For instance, in the given problem, we first computed the integral of \( \frac{1}{xy} \) with respect to \( y \), treating \( x \) as a constant. This results in the integral \( \frac{1}{x} \int \frac{1}{y} \, dy \). After calculating the inner integration, the result is then integrated with respect to \( x \). It's crucial to evaluate limits of integration carefully at each stage to ensure proper results. Iterated integrals allow flexibility in calculating complex areas and volumes, providing insight into the multidimensional space a surface occupies.

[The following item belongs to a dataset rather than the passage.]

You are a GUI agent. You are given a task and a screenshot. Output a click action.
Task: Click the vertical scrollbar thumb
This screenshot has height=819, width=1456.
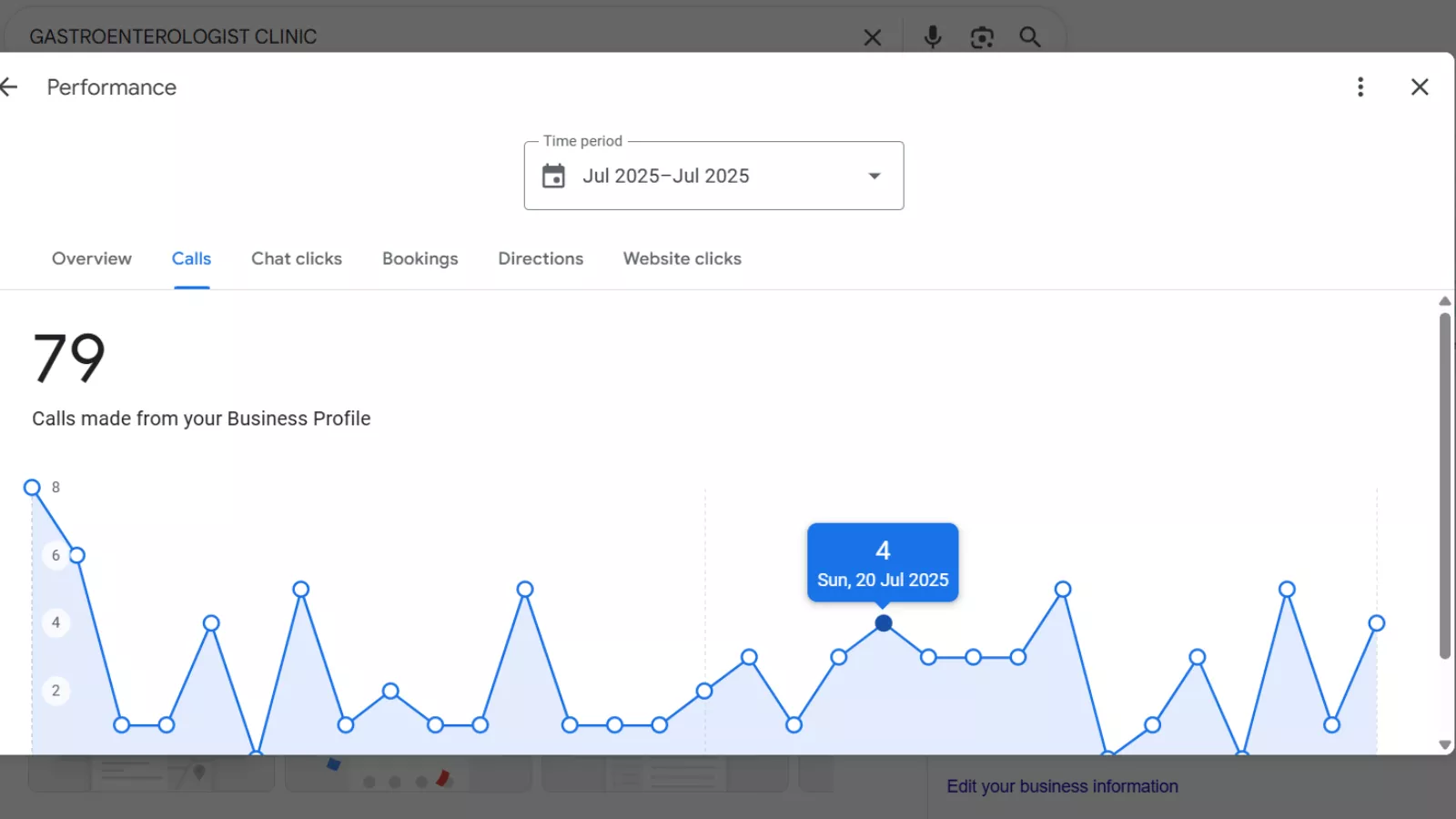click(1444, 482)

The logarithmic function often comes into play during integration, especially when dealing with functions of the form \( \frac{1}{y} \) or \( \frac{1}{x} \). The antiderivative of these types of expressions is the natural logarithm function, \( \ln |y| \) or \( \ln |x| \). The logarithmic function is defined for positive real numbers, which suits our scenario because the region limits \(1 \leq x \leq 2\) and \(1 \leq y \leq 2\) maintain the function's domain.
In our integration problem, when calculating \( \int_{1}^{2} \frac{1}{y} \, dy \), it results in \( \ln 2 - \ln 1 \). It's important to note that \( \ln 1 \) is \(0\), simplifying this to \( \ln 2 \). This simplicity in the logarithmic properties allows us to handle such integrations efficiently, converting complicated rational expressions to easily interpretable results like \( \ln(\text{something}) \).

The concept of antiderivatives is fundamental when performing any integration, as it refers to the function you would differentiate to obtain the integrand. For instance, the antiderivative of \( \frac{1}{y} \) is \( \ln |y| \), a crucial part of solving the given integration problem. Understanding antiderivatives helps bridge the gap between differentiation and integration, making it easy to reverse the differentiation process.

In our exercise, finding and evaluating antiderivatives correctly allows us to compute the integral of \( \frac{1}{x} \cdot \ln 2 \) by noting that \( \ln |x| \) is the antiderivative of \( \frac{1}{x} \). Evaluating this from 1 to 2 gives us \( \ln 2 - \ln 1 \), simplified to \( \ln 2 \), as \( \ln 1 \) equals 0. Determining accurate antiderivatives ensures all calculations in an integral are seamless, leading to precise results like the final \( (\ln 2)^2 \) in our problem.